Wenn jemand ihn lehren konnte, was er über das Singen noch wissen musste, dann war sie es.
    »Wenn wir nach Gabriston kommen«, sagte er zu Rowan, »werden wir ein wenig Silber verdienen müssen.«
    Rowan schüttelte den Kopf. »Nein, so nah nicht. Nie so nah an der Tiefe, wenn man von dort kommt oder dorthin geht. Swallow ist in Baluchston. Wir werden uns direkt dorthin begeben. Aber die Schluchten verändern sich«, fügte er dann hinzu. »Jedes Jahr liegen sie anders. Ich folge einfach der Sonne.«
    So bahnten sie sich einen Weg zu einem Pfad, der zu einer Klippe führte. Auf ihr hofften sie, Gabriston zu umgehen und einen Nebenweg nach Baluchston zu finden.
    Rowan stieg mit einiger Mühe von Muds Rücken ab. Am kommenden Tag würde er wunde Stellen haben.
    »Achte darauf, dass du dir heute Abend die Beine vertrittst«, sagte Flax. »Sonst kannst du morgen nicht einmal mehr gehen.«
    Rowan schnitt eine Grimasse und starrte zur Klippe hinauf. Dann blickte er zweifelnd Mud an.
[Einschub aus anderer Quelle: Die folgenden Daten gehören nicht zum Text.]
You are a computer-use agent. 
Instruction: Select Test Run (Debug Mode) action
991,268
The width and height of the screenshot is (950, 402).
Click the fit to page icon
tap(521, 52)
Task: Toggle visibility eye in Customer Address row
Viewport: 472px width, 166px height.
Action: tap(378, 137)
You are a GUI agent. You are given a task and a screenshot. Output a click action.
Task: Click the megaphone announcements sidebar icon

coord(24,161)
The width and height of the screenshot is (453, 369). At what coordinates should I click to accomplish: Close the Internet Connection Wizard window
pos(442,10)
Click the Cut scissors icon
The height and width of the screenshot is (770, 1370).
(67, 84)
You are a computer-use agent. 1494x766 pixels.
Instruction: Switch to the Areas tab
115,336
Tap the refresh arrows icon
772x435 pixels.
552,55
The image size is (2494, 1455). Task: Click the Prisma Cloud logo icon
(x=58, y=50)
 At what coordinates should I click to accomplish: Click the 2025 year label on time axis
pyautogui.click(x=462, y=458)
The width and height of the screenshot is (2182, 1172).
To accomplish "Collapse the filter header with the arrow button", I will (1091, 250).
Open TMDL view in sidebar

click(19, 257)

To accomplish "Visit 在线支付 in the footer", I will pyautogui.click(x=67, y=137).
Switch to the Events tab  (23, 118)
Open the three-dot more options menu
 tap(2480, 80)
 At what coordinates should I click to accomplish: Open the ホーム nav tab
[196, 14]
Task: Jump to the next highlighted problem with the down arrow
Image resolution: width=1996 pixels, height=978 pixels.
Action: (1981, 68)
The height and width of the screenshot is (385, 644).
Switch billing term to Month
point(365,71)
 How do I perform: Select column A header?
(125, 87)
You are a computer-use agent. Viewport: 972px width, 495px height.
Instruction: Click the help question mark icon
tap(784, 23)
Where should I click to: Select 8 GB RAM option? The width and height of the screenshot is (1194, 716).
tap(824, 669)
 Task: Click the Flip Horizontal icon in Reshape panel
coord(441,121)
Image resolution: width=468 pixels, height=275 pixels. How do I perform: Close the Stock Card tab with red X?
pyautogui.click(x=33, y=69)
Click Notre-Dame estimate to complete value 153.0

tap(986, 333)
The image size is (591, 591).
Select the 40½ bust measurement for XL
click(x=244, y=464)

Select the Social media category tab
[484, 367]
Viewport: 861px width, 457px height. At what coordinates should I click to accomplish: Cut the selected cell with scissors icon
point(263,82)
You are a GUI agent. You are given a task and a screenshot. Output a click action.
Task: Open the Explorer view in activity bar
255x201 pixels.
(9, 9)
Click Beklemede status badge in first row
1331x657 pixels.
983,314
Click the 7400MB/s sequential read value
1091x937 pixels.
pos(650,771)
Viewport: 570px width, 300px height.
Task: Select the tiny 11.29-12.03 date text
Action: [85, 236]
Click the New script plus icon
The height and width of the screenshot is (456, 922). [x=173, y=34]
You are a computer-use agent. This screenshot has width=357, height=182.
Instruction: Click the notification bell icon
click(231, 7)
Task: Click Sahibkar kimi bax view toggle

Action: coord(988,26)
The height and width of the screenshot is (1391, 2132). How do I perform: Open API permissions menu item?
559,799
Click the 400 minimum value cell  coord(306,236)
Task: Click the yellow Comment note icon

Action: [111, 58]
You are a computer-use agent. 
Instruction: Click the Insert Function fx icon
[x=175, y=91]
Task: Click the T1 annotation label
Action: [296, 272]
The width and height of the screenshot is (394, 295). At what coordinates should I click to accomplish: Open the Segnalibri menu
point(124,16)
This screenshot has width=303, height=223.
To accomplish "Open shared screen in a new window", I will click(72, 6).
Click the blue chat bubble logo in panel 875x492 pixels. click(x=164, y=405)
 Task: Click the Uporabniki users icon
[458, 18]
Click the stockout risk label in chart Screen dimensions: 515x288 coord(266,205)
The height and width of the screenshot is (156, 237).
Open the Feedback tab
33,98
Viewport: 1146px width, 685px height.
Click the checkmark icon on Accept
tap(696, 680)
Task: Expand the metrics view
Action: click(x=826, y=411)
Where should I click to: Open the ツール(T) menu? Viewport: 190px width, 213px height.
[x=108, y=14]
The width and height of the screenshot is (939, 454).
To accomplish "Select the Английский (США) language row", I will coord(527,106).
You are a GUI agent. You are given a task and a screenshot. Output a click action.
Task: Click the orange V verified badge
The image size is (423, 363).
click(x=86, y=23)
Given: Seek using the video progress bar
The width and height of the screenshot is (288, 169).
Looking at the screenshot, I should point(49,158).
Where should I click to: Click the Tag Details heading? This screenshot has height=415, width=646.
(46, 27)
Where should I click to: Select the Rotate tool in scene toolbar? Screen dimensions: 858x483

    »Ich werde euch führen«, sagte Flax und grinste dabei. Cam war froh darüber, geführt zu werden, und Mud war froh darüber, Cam einfach nur folgen zu müssen.
    Der Anstieg war schwierig, aber Flax stellte fest, dass er seltsam zufrieden war. Immer schon hatte er sich gewünscht, sein Leben solle aufregend sein, und seit er Ash begegnet war, war es das tatsächlich geworden. Es stand Großes auf dem Spiel – Leben und Tod, die Zukunft der Welt. Er fing an zu singen, ohne überhaupt darüber nachzudenken, wie er es häufig tat. Er war ein Hochzeitslied aus der South Domain.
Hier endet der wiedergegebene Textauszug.